В этом, написанном четыре десятилетия назад стихе ничего о хрущевских послаблениях вроде бы и не сказано. Это просто жалоба, отклик неопытной девушки на неразделенную, возможно, первую любовь. (Позднее Жирмунская в своей написанной с редким для этого жанра волнением мемуарной книге “Мы — счастливые люди” расшифрует эти стихи, но они все равно останутся шире и глубже воспоминаний.)

Почему это стихотворение кажется мне оттепельным? Оно ведь пережило и первую эпоху перемен, и вторую, и, надеюсь, будет еще долго радовать читателей поэзии. Потому что именно так могла чувствовать девушка того очень короткого отрезка времени. И это удивительно тонкое и пластичное стихотворение, написанное о вечном, сохраняет приметы далекого, как потом назвали, шестидесятничества. Впрочем, это слово неоднозначно понимают современники, и оно вряд ли что-либо объяснит потомкам. Просто для предыдущей — сталинской — эпохи стихотворение чересчур раскованно, а для последующих времен, пожалуй, слишком целомудренно. Короче, оно памятник того краткого времени, когда люди впервые глотнули свободы, но не всеми легкими, а лишь чуть-чуть. О “Районе моей любви” можно писать много, и, безусловно, кто-нибудь со временем это сделает, но я веду разговор о недавно вышедшей книге “Библия и русская поэзия”.

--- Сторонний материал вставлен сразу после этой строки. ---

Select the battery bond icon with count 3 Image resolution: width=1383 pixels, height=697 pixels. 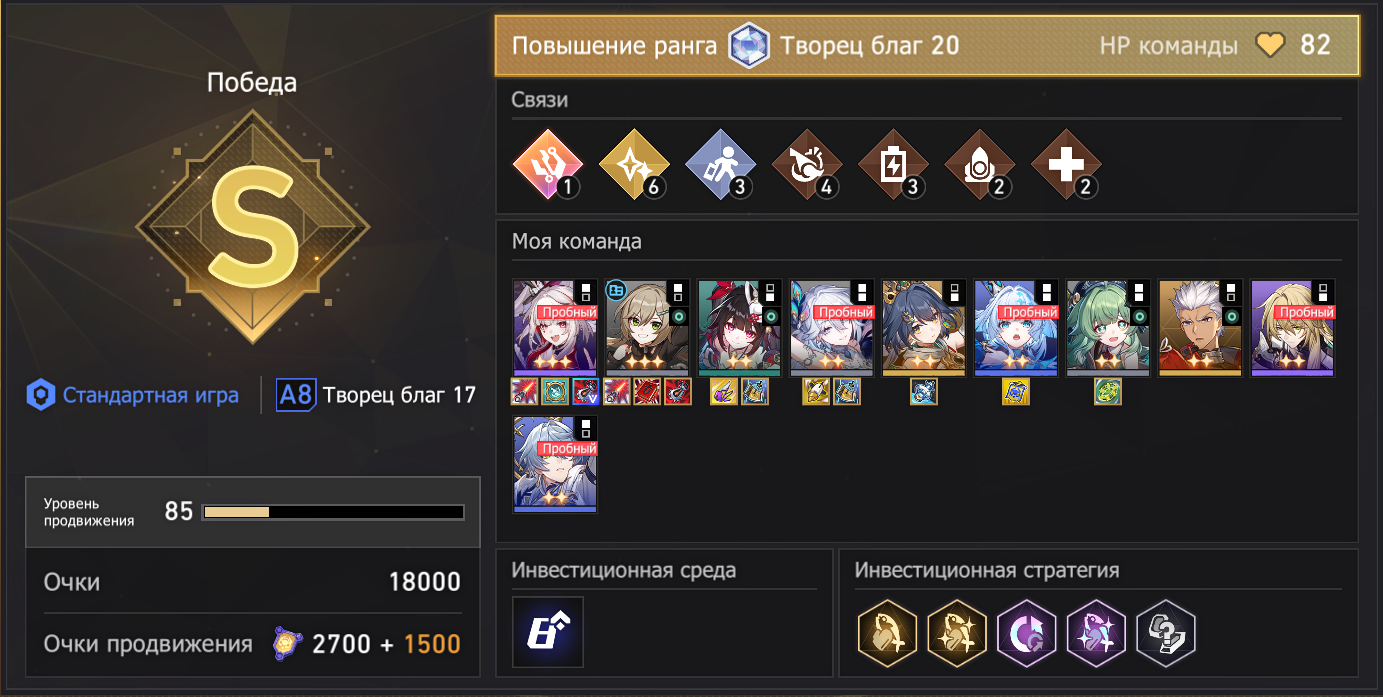pos(893,164)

Редко кто из моих современников так любит и помнит стихи, как Жирмунская. Когда я читал ее работу, у меня в голове все время вертелась строка Смелякова “Я своих поэтов знаю наизусть”. И так продолжалось на протяжении двух третей книги, пока Жирмун-ская писала о моих поэтах, которые были и ее, то есть нашими поэтами.

Изложу свои впечатления по порядку.

В двадцатой главе Евангелия от Матфея сказано: “Ибо Царство Небесное подобно хозяину дома, который вышел рано поутру нанять работников в виноградник свой...” (стих 1), и далее (стих 16): “Так будут последние первыми, и первые последними; ибо много званных, а мало избранных”.

Но русская поэзия, хотя она и многим обязана и Ветхому Завету и Новому, все-таки не обещание Царствия Небесного. В ней свои ценности, свои вершины и провалы, словом, своя мера. Недаром Пушкин (которого сейчас многие всеми силами пытаются превратить в Гоголя периода “Выбранных мест из переписки с друзьями”) писал: “Поэзия выше нравственности или, по крайней мере, совсем иное дело” .

Итак, два мира — Библия и русская поэзия — уже лет двести сосуществуя параллельно, сошлись в работе Тамары Жирмунской. Поначалу такая встреча никаких сшибок не предвещала. Наоборот, произведение, посвященное специальной теме, читалось взахлеб. Жирмунская проявила незаурядные способности прозаика. Тредиаковский, Сумароков и Ломоносов — с них начинается книга — были в ней не только поэтами, но и живыми людьми. И в беседе о Державине поэт оставался “живым и только до конца”.

И беседа о Жуковском тоже хороша, хотя, на мой взгляд, чересчур много места уделялось не Жуковскому-поэту, а Жуковскому — воспитателю наследника, что уже смутно начинало тревожить. Ведь талант Жуковского, опять-таки на мой взгляд, на несколько порядков уступает поэтической мощи Державина. Впрочем, Жуковского любил Пушкин (он писал Рылееву в январе 1825 г.: “... не совсем соглашаюсь со строгим приговором о Жуковском. Зачем кусать нам груди кормилицы нашей; потому что зубки прорезались?”, хотя своего предшественника Державина все-таки покусывал). Любил Жуковского и Лермонтов (он писал в своем предсмертном письме: “Прошу Вас также, милая бабушка, купите мне полное собрание сочинений Жуковского последнего издания и пришлите сюда тотчас”).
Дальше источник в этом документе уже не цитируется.